Lyon planche sur l’histoire du maquis

Publié le 20 juin 2011 par Unpeudetao

Au Centre d'Histoire de la Résistance et la Déportation de Lyon, une exposition de bande dessinée explore les représentations de la Résistance depuis 1944.
La bande dessinée et la collaboration, on connaissait à peu près. En particulier depuis la fin des années 70 et les travaux de l’historien Pascal Ory. On savait par exemple que des éditeurs s’étaient employés à prolonger la propagande vichyste et antisémite auprès des têtes (préférentiellement) blondes en usant de petits mickeys. Dans la revue le Téméraire, sévissait ainsi le dessinateur Erik, avec ses Aventures du docteur Fulminate et du professeur Vorax, ce dernier ayant tout l’air d’un méchant Juif crochu.

On savait aussi que ledit Erik avait reconverti sa série à la Libération dans Coq hardi, journal dirigé par le résistant Marijac, en l’appelantTribacil contre Dr Klorax, ce qui n’est pas très gênant vu qu’elle s’appelait déjà Professeur Globule contre le Docteur Virus avant 1942. Autre exemple connu, Liquois avait suivi à peu près le même parcours, passant duTéméraire (qu’Ory baptisa jadis «le petit nazi illustré») aux publications roboratives telles que Vaillant où, l’estomac bien accroché, il illustra… Fifi, gars du maquis.

On sait enfin que le grand contre-modèle de l’époque paraît en 1944 et 1945 sous la forme de fascicules et s’intitule La bête est morte ! par Calvo et Dancette.
Là, dans d’immenses vignettes disneyennes, les enfants relisent l’histoire immédiate sous les auspices du premier résistancialisme, racontant un peuple uni et souffrant contre l’ennemi.

«Traits résistants», exposition qui se tient au Centre d’histoire de la Résistance et de la déportation de Lyon (1), couvre un chapitre apparemment moins croustillant que celui de la collaboration, puisqu’il ausculte l’imaginaire des représentations de la Résistance dans la BD depuis 1944. Les gens heureux ayant moins d’histoire que les traîtres, le sujet était un peu moins divulgué. Mais ça débute mal, puisqu’on y apprend (on le sait en fait depuis 2007 et un article de Jean-Max Guieu) que Dancette, scénariste de la Résistance made in BD, rédigea avant la Bête est morte! le texte d’un album pétainiste exaltant la «splendide jeunesse» engagée dans la Milice.

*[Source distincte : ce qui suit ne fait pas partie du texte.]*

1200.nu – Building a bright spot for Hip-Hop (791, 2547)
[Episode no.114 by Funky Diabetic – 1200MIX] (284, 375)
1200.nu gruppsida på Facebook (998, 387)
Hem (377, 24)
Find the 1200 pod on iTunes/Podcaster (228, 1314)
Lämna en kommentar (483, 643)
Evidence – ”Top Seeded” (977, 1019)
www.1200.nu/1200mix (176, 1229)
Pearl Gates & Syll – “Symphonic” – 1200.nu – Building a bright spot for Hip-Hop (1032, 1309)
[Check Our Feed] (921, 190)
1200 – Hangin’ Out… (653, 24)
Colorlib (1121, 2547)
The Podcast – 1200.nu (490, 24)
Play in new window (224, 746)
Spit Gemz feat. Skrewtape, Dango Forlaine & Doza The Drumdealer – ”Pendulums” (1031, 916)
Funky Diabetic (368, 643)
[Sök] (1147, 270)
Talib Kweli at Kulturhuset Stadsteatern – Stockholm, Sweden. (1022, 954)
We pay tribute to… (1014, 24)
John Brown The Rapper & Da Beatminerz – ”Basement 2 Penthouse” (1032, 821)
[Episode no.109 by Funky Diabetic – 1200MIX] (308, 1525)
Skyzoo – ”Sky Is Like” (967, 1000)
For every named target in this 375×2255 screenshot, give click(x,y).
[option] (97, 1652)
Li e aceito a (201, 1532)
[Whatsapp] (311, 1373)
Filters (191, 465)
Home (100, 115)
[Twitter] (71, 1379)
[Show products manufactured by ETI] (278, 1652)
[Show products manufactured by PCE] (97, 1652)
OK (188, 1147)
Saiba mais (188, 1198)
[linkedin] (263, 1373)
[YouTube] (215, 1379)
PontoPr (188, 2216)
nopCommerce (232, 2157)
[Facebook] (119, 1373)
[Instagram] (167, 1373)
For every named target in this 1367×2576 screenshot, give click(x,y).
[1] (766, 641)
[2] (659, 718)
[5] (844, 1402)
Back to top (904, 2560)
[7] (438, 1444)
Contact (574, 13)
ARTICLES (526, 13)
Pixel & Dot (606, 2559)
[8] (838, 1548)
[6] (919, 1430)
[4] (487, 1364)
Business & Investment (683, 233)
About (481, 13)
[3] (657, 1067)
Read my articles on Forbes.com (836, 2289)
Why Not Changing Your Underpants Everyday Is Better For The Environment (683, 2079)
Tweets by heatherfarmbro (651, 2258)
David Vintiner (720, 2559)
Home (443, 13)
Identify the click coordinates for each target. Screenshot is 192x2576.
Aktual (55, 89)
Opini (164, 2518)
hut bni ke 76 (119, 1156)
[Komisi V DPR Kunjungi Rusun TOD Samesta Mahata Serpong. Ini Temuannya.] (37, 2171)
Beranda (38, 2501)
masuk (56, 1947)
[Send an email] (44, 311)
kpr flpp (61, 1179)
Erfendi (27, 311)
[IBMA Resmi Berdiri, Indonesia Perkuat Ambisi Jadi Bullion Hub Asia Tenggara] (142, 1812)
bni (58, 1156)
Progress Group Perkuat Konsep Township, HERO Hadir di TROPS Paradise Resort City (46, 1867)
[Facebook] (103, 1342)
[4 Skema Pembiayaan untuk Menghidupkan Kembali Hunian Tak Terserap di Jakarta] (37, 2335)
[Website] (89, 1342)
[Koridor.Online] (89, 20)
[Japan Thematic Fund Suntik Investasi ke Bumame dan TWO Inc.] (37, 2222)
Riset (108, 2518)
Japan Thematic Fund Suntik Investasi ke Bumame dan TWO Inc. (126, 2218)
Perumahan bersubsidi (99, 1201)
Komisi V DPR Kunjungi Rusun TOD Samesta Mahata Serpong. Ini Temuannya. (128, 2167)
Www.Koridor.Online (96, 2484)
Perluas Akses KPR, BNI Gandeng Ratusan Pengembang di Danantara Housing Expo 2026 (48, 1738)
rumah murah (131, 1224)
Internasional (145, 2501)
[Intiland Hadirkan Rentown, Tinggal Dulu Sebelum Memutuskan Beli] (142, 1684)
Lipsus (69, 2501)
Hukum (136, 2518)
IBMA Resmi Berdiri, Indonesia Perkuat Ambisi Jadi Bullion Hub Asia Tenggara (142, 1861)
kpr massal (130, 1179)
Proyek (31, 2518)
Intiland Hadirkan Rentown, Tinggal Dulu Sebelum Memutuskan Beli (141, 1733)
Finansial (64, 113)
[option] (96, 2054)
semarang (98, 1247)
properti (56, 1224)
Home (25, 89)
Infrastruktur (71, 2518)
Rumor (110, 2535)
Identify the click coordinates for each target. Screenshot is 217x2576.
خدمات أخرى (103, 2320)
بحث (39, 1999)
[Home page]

Xavier Aumage, archiviste au musée de la Résistance national et commissaire de l’exposition, a voulu combler un manque puisque «la bande dessinée ne faisait pas encore partie du corpus» étudiant l’image du résistant. La première évidence est que cette image, comme tout objet culturel, est tributaire des récits familiaux, institutionnels autant sans doute que des problématiques sociétales dans lesquelles sont enfermés les lecteurs. Face au one shot de Calvo et Dancette, le Coq hardi est un périodique adoubé par le Mouvement de libération nationale.

Contrairement à ce qu’on pourrait croire, entre 1946 et 1947, la figure du résistant n’y est pas encore celle d’un super-héros. C’est plutôt l’humour qui domine, Marijac entendant dénoncer l’absurdité de la guerre. L’héroïsme du maquis ne deviendra la thématique obligée qu’au cours des années 50 et 60. L’humeur reste nationaliste et la déportation n’est traitée qu’exceptionnellement.

Action. Ces vingt dernières années, c’est plutôt «le thème de l’aide aux personnes traquées par les forces de répression (Juifs, réfractaires, soldats alliés et résistants)», dixit Aumage, qui prédomine dans les albums. Ce repli de l’action vers la protection représente aussi bien la demande de notre époque que l’évolution commémorative de l’histoire. Alors que les BD de l’immédiat après-guerre et des années 50 tentent de rendre encore quelque chose de la vie de la Résistance, les nôtres semblent en consacrer la disparition.

Eric LORET

(1) «Traits résistants» CHRD, Espace Berthelot, 14, avenue Berthelot, Lyon VIIe. Jusqu’au 18 septembre.